§ Problem details
All lines holding the word "width" in the listing below need to be copied.

** Opening Records provided block **

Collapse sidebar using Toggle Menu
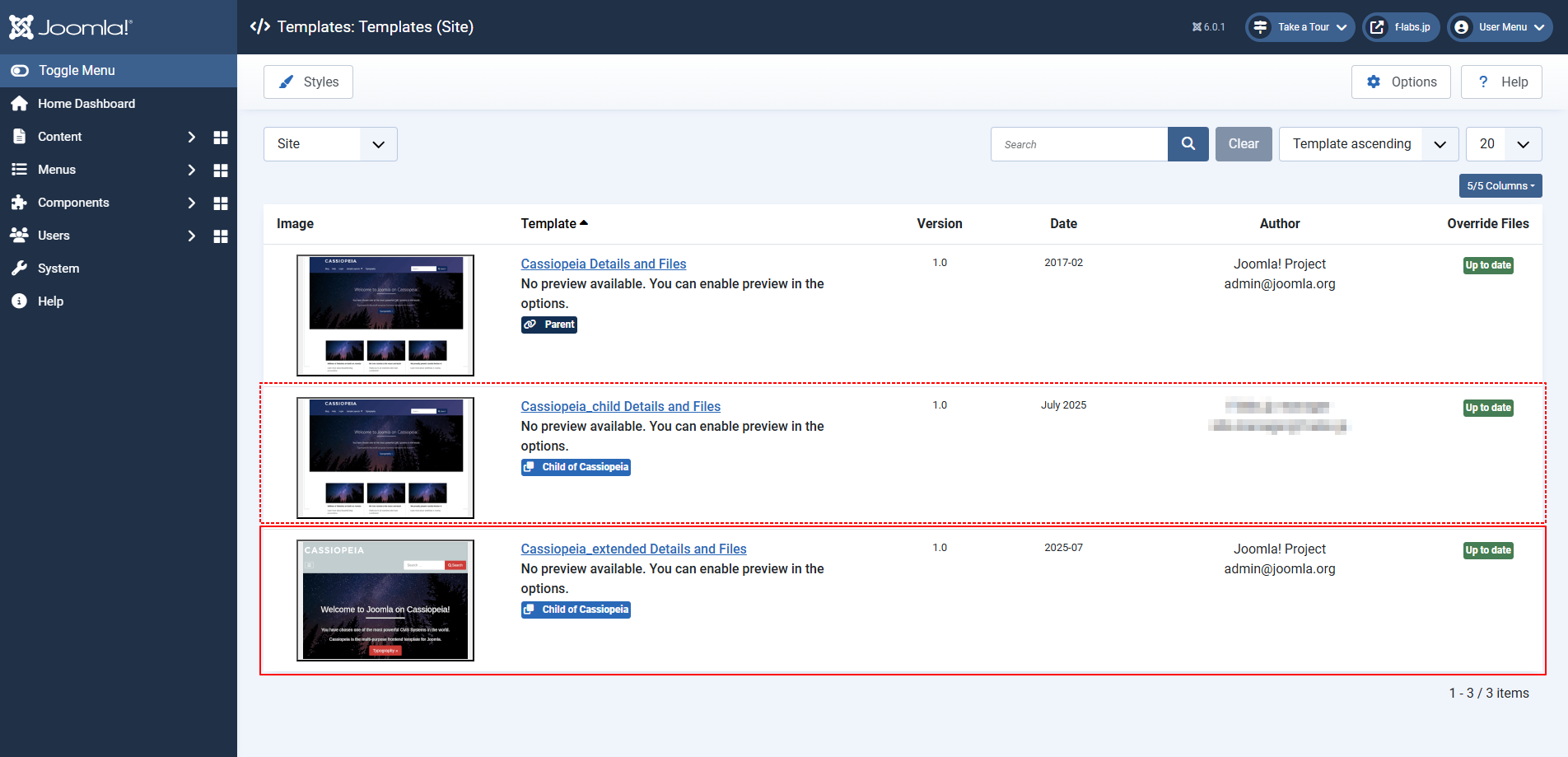click(76, 71)
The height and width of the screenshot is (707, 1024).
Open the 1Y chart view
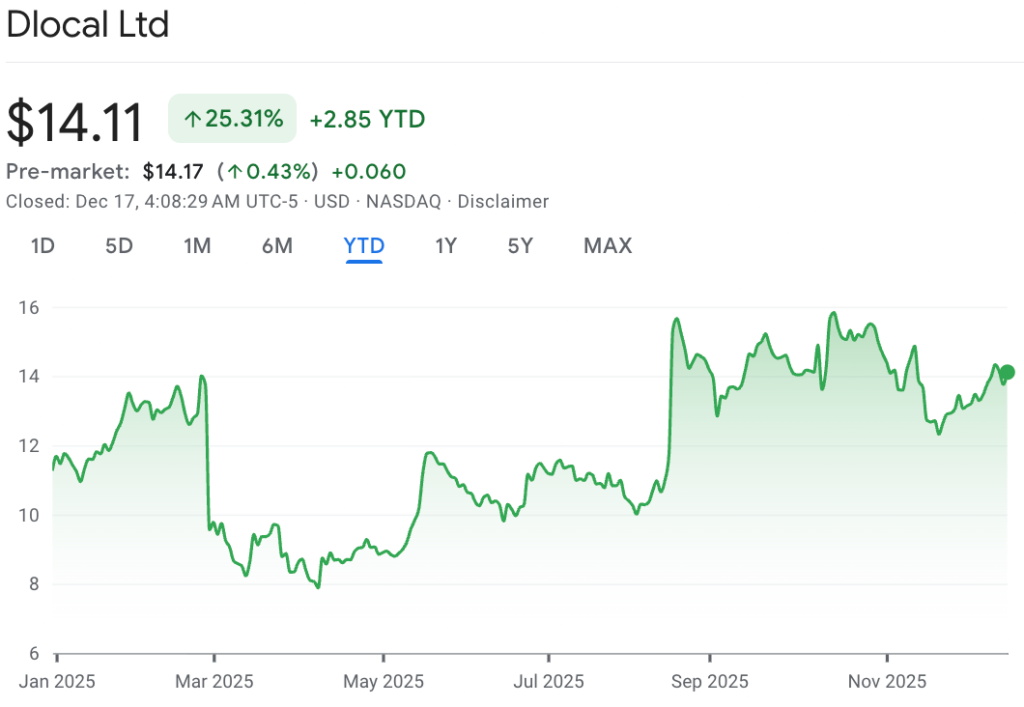coord(446,245)
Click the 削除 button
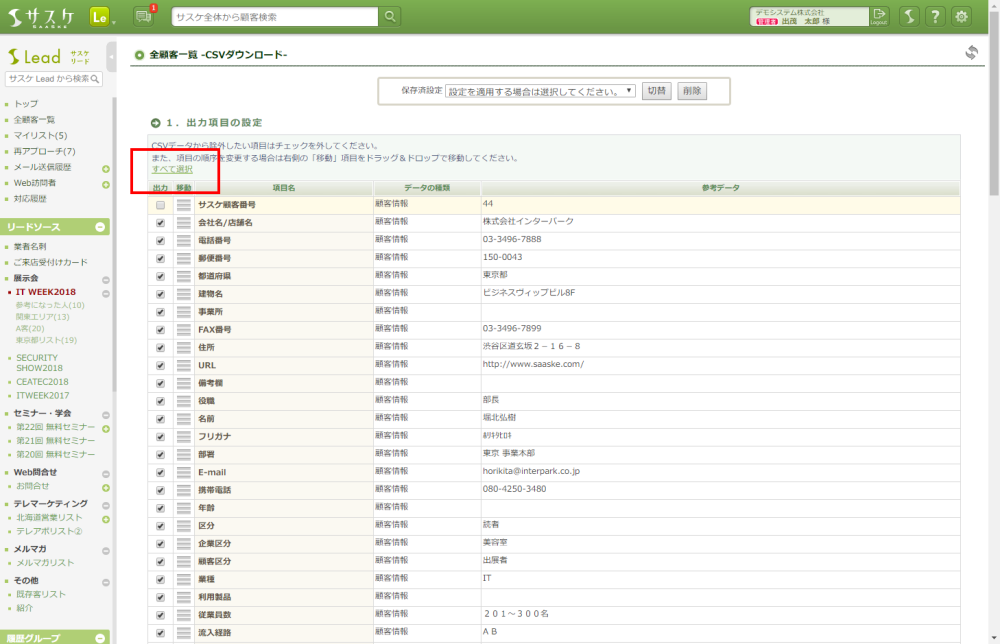 tap(692, 90)
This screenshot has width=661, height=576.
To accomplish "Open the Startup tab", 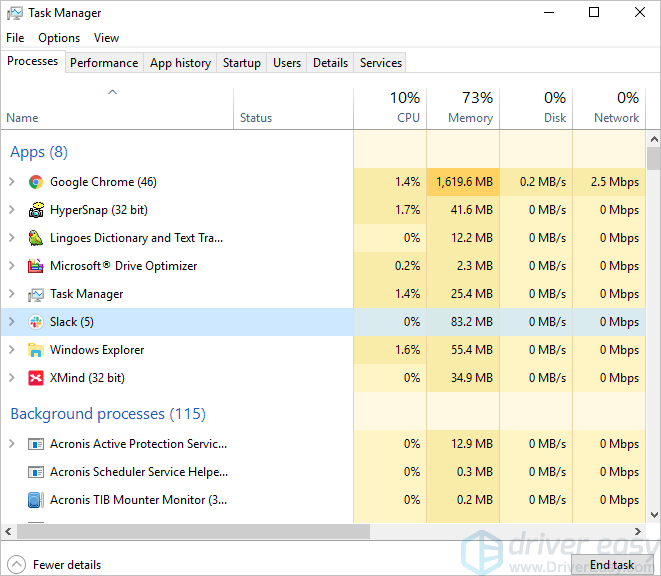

** Closing Records provided block **

§ Response area
The height and width of the screenshot is (707, 1024).
This screenshot has width=661, height=576.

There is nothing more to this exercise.